Adapted Eaton strainer removes particles
By Ulrich Latz, Technical Sales Engineer, Eaton Technology GmbH, Germany
The Kraftwerke Oberhasli AG (KWO) power plant can generate energy on demand using water dammed in Switzerland’s Lake Grimsel, 6,263 feet (1,909 meters) above sea level. From its hydroelectric power plants in the Grimsel area, the Swiss energy company generates electricity and stabilizes the grid in Switzerland and elsewhere in Europe. In addition, reservoirs act as natural batteries that store energy in the form of water used later to generate electricity.
But the use of natural runoff from glaciers and rainwater poses a problem: suspended matter. The glaciers continuously erode fine stone particles from the mountains. The runoff transports these solids into the reservoir, where they collect with other suspended matter brought in by rainfall. These 25-to-200-micron particles pose a problem for the huge turbines in the KWO power plants, as they cause heavy wear of the slide valves. The valves use the pressure of the water to control the ball valves that, in turn, control the intake to the turbines.
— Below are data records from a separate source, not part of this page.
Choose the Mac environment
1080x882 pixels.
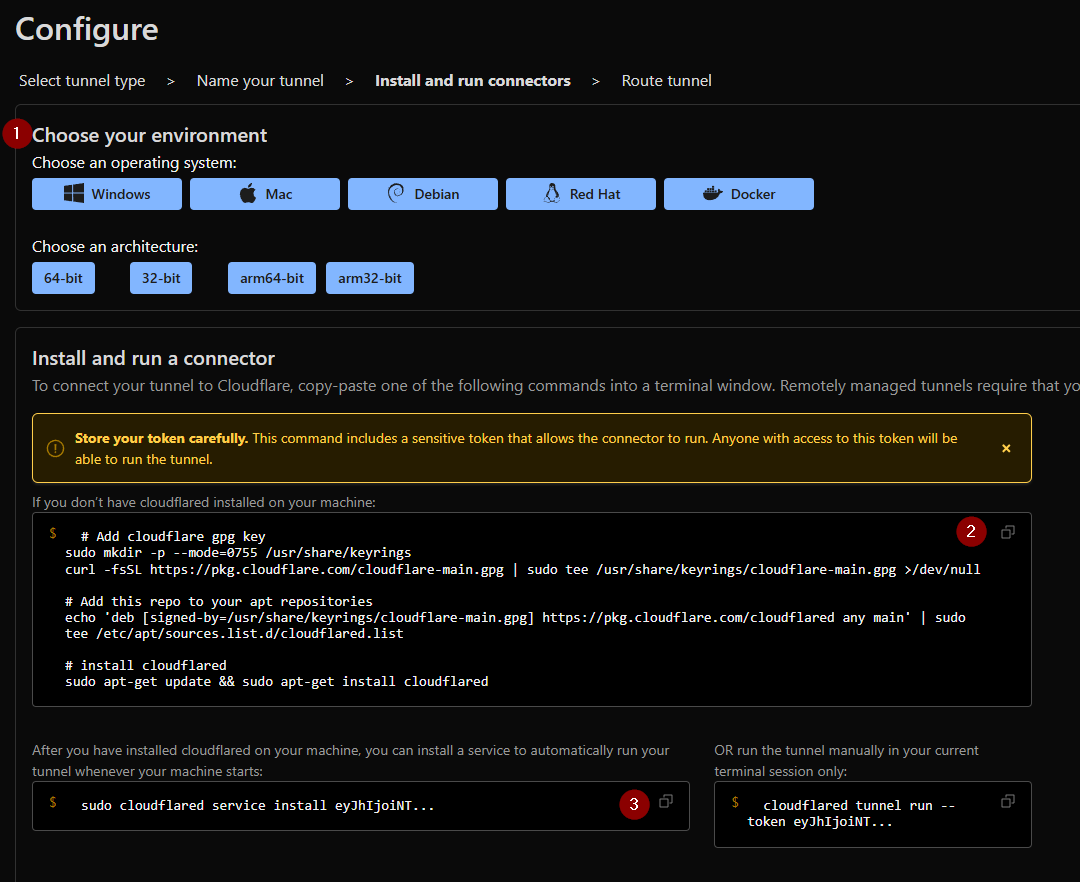[x=264, y=193]
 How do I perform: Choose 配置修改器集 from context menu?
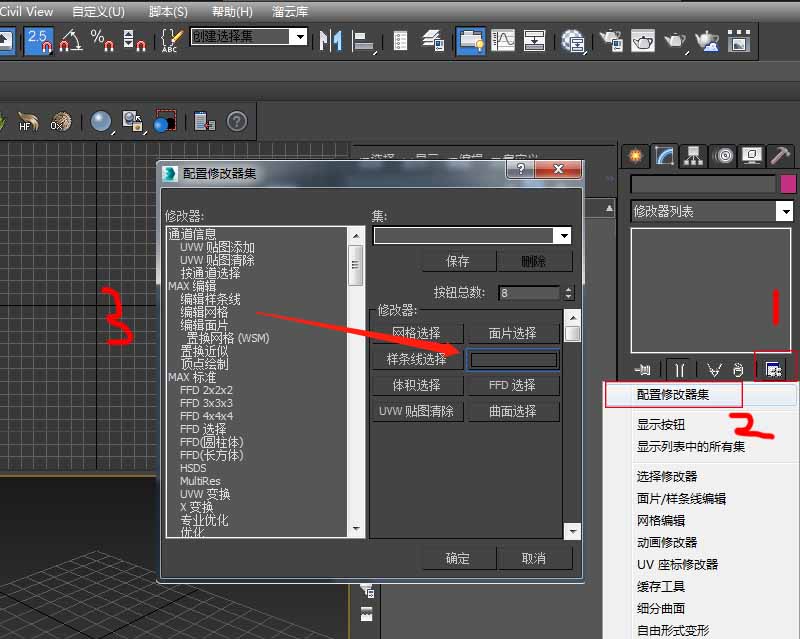coord(673,394)
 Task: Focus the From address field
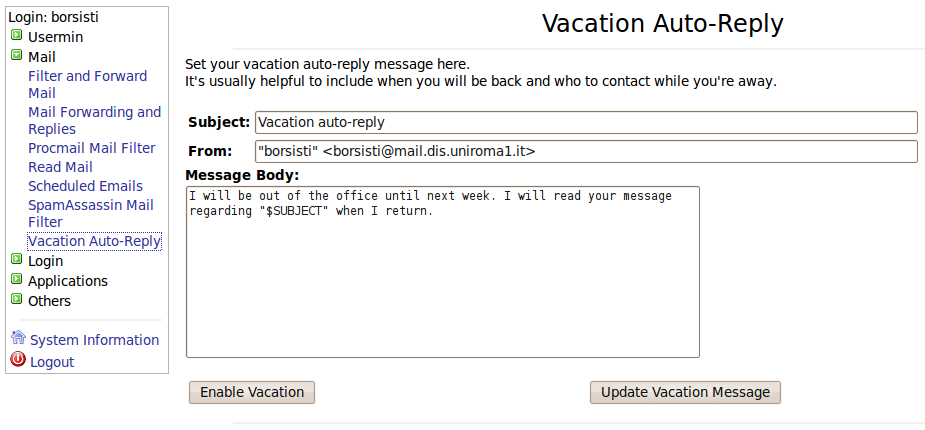[x=585, y=151]
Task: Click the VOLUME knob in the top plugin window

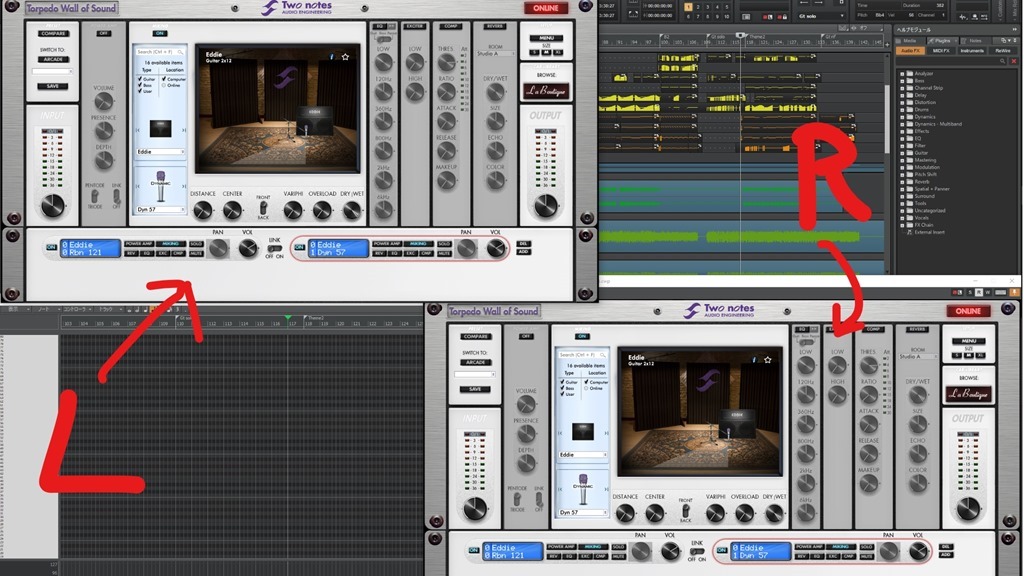Action: click(x=104, y=101)
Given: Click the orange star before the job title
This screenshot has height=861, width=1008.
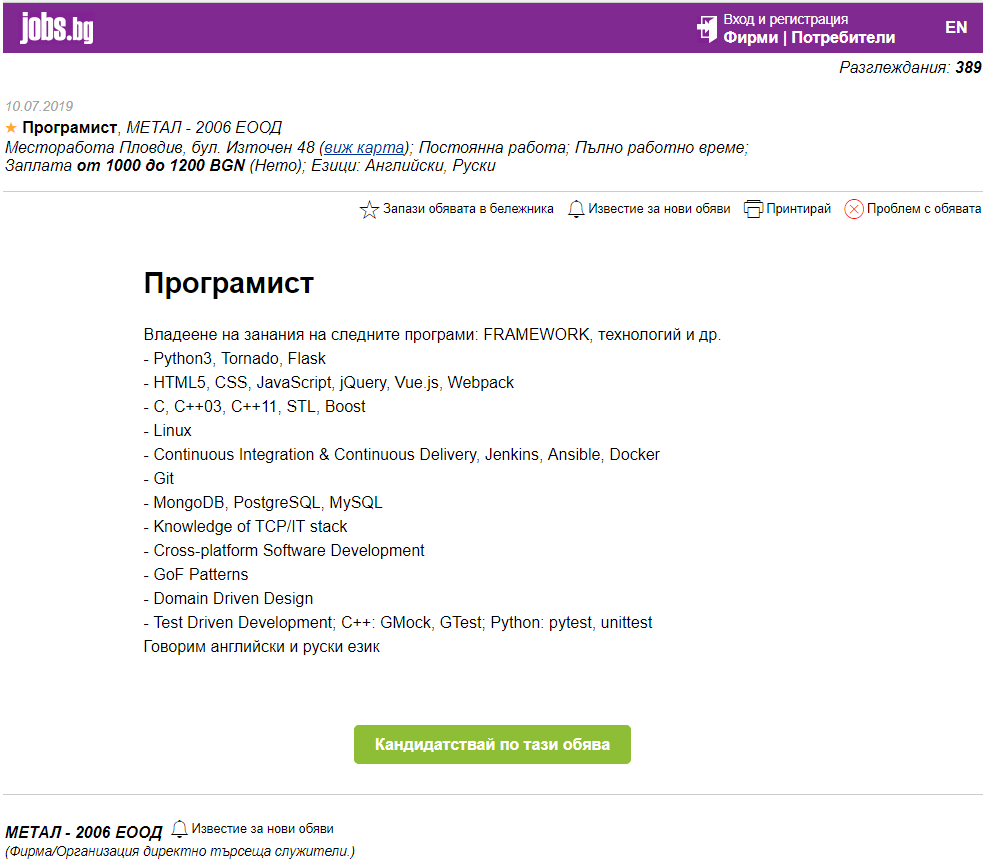Looking at the screenshot, I should pyautogui.click(x=11, y=128).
Due to the water’s drop height of 2,200 feet (670 meters), high pressures occur in the valves and their supply lines.
Upstream, sand-settling tanks prevent the entry of coarse particles into the control valves, but they have demonstrated only limited success. “Until now, the valves had to be cleaned and repaired by KWO every three to four months,” said Franz Christen, sales and technical manager at BT-Hydraulik AG, which KWO commissioned to find a solution to the problem. In the past, the valves had to be completely replaced on a regular basis, but they are no longer available on the market. To reduce or eliminate costly and time-consuming repairs, the plant operator wanted a new solution.
“The installation of larger settling tanks was not an option,” Christen said. “At water pressures of 870, 1,160, or even more than 1,450 psi, very large and complex tanks would be needed. But that would not be feasible for economic and environmental reasons, and for lack of space. Converting to oil hydraulics was likewise not feasible for the same reasons.”
So KWO decided to install filter systems directly upstream of the control valves and turned to the Berne-based BT-Hydraulik, a leading company in the field of hydraulic drive technology.
The experts from BT-Hydraulik advised KWO to use an automatic basket strainer. “Conventional filters clog up over time and need to be serviced and replaced at regular intervals,” Christen said. “An automatically self-cleaning filter is the more economical solution.”
The problem was that standard backwash filters are not designed for the high pressures in a hydroelectric power plant. BT-Hydraulik and Eaton continued to work on refining the Eaton Model 2596 strainer. This motor-driven strainer provides continuous removal of solids from fluids in pipework systems, though only within a standard pressure range up to 232 psi. However, Eaton provides customization of the filter system to serve customer-specific applications.
A version of the Eaton 2596 automatic basket strainer, designed for pressures up to 1,160 psi, was developed for KWO. A variety of measures were required to make it possible. First, to withstand the high pressures, Eaton modified the entire housing by increasing the wall thickness and making the cover considerably sturdier. In addition, the flushing arm drive shaft was sealed with a quadruple mechanical seal.
“A particularly challenging problem was to find a filter element that offers the highest possible filter fineness that could also withstand the high pressures and was backwashable,” Christen said. A reinforced version of the DuraWedge filter elements proved the solution. Made of V-shaped stainless steel wire profiles, the standard version is capable in demanding applications. After further reinforcement, they now can withstand the high pressures in the hydroelectric power plant, filtering out a large part of the suspended matter due to a filter fineness of 25 µm.
“However, the system had to be additionally adjusted so that the screen baskets would not be deformed in the backwash phase,” Christen said. “A pressure reduction of 870 psi to the ambient pressure would have been problematic despite the reinforcement.”
The high-pressure basket strainers used in KWO’s hydroelectric power plant – so far there are four – have also been adapted to the operating parameters used there. The connector size for two of the filters is 2 inches and for the other two is 3 inches, with a flow rate of between 53 and 106 gallons per minute. However, the design of the high-pressure strainer basket can also be adapted to other parameters – in line with whatever the application requires. The backwash is triggered by an Eaton control – in KWO’s case, whenever the differential pressure reaches 11.6 psi. Alternatively, control using predetermined time intervals or permanent backwashing would also be feasible.
Even though the test phase of the new filter system at KWO is scheduled to run for several years, initial results are already clear. The company labeled the results “very good.” “So far we have had no outages and the system perfectly meets our needs in terms of maintaining and cleaning the baskets,” the company said. Especially compared to the turbine lines where the sliding gate valves have not yet been retrofitted, it is clear that wear and tear has been significantly reduced. The high-pressure automatic basket strainer minimized required maintenance and associated costs.